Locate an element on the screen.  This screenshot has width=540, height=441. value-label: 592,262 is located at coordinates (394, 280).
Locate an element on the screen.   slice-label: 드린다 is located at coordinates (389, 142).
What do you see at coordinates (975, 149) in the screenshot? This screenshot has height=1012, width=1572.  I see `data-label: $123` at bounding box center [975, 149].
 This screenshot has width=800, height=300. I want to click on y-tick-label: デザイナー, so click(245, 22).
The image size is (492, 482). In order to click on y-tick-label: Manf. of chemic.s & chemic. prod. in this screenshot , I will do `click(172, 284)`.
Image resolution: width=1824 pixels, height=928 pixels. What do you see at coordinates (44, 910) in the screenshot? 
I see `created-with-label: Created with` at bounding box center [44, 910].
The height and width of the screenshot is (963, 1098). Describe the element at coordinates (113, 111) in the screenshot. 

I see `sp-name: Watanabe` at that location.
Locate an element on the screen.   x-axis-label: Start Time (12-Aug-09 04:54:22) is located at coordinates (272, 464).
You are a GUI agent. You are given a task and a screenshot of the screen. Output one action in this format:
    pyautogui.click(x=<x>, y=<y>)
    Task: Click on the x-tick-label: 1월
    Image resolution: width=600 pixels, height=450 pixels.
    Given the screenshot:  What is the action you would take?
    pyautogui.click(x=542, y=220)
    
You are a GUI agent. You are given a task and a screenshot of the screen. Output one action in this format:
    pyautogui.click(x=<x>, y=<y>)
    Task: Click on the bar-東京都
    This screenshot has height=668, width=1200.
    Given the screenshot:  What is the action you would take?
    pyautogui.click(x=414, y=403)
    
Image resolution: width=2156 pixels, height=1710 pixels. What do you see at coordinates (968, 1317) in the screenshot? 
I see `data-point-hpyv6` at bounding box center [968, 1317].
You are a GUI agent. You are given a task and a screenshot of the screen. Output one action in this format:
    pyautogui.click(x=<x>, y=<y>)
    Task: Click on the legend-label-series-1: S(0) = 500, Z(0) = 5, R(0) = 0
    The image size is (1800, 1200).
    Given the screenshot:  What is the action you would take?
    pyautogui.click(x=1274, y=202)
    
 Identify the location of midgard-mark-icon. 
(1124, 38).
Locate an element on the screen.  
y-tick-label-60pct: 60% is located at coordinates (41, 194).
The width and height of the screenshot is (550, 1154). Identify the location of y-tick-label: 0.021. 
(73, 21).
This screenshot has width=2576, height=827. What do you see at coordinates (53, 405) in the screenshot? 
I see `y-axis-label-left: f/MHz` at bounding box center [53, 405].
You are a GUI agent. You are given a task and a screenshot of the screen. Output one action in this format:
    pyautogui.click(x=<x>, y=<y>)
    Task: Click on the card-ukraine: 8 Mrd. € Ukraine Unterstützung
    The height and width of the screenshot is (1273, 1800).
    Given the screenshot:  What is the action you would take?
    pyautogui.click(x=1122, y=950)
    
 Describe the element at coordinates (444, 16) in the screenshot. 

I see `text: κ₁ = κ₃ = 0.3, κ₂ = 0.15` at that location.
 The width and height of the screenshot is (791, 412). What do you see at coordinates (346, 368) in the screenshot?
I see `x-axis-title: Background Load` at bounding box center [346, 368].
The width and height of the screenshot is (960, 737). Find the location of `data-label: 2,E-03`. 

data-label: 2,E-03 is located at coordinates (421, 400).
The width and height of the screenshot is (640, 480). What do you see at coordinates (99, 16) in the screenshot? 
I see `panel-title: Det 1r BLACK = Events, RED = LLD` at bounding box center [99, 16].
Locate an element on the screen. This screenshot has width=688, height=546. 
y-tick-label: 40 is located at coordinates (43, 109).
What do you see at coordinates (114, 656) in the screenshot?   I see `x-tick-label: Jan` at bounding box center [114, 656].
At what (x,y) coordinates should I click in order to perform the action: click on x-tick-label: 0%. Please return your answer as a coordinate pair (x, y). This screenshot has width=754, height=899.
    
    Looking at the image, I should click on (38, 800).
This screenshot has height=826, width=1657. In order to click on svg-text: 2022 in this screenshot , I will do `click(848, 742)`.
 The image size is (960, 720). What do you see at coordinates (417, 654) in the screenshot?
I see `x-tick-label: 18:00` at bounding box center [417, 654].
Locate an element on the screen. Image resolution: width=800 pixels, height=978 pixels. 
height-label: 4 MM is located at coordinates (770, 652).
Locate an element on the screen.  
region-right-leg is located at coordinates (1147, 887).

=====

Please quote all of the records above, word for word.

Locate an element on the screen.  This screenshot has width=540, height=441. value-label: 592,262 is located at coordinates (394, 280).
Locate an element on the screen.   slice-label: 드린다 is located at coordinates (389, 142).
What do you see at coordinates (975, 149) in the screenshot? This screenshot has height=1012, width=1572.  I see `data-label: $123` at bounding box center [975, 149].
 This screenshot has width=800, height=300. I want to click on y-tick-label: デザイナー, so click(245, 22).
The image size is (492, 482). In order to click on y-tick-label: Manf. of chemic.s & chemic. prod. in this screenshot , I will do `click(172, 284)`.
Image resolution: width=1824 pixels, height=928 pixels. What do you see at coordinates (44, 910) in the screenshot? 
I see `created-with-label: Created with` at bounding box center [44, 910].
The height and width of the screenshot is (963, 1098). Describe the element at coordinates (113, 111) in the screenshot. 

I see `sp-name: Watanabe` at that location.
Locate an element on the screen.   x-axis-label: Start Time (12-Aug-09 04:54:22) is located at coordinates (272, 464).
You are a GUI agent. You are given a task and a screenshot of the screen. Output one action in this format:
    pyautogui.click(x=<x>, y=<y>)
    Task: Click on the x-tick-label: 1월
    Image resolution: width=600 pixels, height=450 pixels.
    Given the screenshot:  What is the action you would take?
    pyautogui.click(x=542, y=220)
    
You are a GUI agent. You are given a task and a screenshot of the screen. Output one action in this format:
    pyautogui.click(x=<x>, y=<y>)
    Task: Click on the bar-東京都
    This screenshot has height=668, width=1200.
    Given the screenshot:  What is the action you would take?
    pyautogui.click(x=414, y=403)
    
Image resolution: width=2156 pixels, height=1710 pixels. What do you see at coordinates (968, 1317) in the screenshot? 
I see `data-point-hpyv6` at bounding box center [968, 1317].
You are a GUI agent. You are given a task and a screenshot of the screen. Output one action in this format:
    pyautogui.click(x=<x>, y=<y>)
    Task: Click on the legend-label-series-1: S(0) = 500, Z(0) = 5, R(0) = 0
    The image size is (1800, 1200).
    Given the screenshot:  What is the action you would take?
    pyautogui.click(x=1274, y=202)
    
 Identify the location of midgard-mark-icon. 
(1124, 38).
Locate an element on the screen.  
y-tick-label-60pct: 60% is located at coordinates (41, 194).
The width and height of the screenshot is (550, 1154). Identify the location of y-tick-label: 0.021. 
(73, 21).
This screenshot has width=2576, height=827. What do you see at coordinates (53, 405) in the screenshot? 
I see `y-axis-label-left: f/MHz` at bounding box center [53, 405].
You are a GUI agent. You are given a task and a screenshot of the screen. Output one action in this format:
    pyautogui.click(x=<x>, y=<y>)
    Task: Click on the card-ukraine: 8 Mrd. € Ukraine Unterstützung
    The height and width of the screenshot is (1273, 1800).
    Given the screenshot:  What is the action you would take?
    pyautogui.click(x=1122, y=950)
    
 Describe the element at coordinates (444, 16) in the screenshot. 

I see `text: κ₁ = κ₃ = 0.3, κ₂ = 0.15` at that location.
 The width and height of the screenshot is (791, 412). What do you see at coordinates (346, 368) in the screenshot?
I see `x-axis-title: Background Load` at bounding box center [346, 368].
The width and height of the screenshot is (960, 737). Find the location of `data-label: 2,E-03`. 

data-label: 2,E-03 is located at coordinates (421, 400).
The width and height of the screenshot is (640, 480). What do you see at coordinates (99, 16) in the screenshot? 
I see `panel-title: Det 1r BLACK = Events, RED = LLD` at bounding box center [99, 16].
Locate an element on the screen. This screenshot has width=688, height=546. 
y-tick-label: 40 is located at coordinates (43, 109).
What do you see at coordinates (114, 656) in the screenshot?   I see `x-tick-label: Jan` at bounding box center [114, 656].
At what (x,y) coordinates should I click in order to perform the action: click on x-tick-label: 0%. Please return your answer as a coordinate pair (x, y). This screenshot has width=754, height=899.
    
    Looking at the image, I should click on (38, 800).
This screenshot has height=826, width=1657. In order to click on svg-text: 2022 in this screenshot , I will do `click(848, 742)`.
 The image size is (960, 720). What do you see at coordinates (417, 654) in the screenshot?
I see `x-tick-label: 18:00` at bounding box center [417, 654].
Locate an element on the screen. Image resolution: width=800 pixels, height=978 pixels. 
height-label: 4 MM is located at coordinates (770, 652).
Locate an element on the screen.  
region-right-leg is located at coordinates (1147, 887).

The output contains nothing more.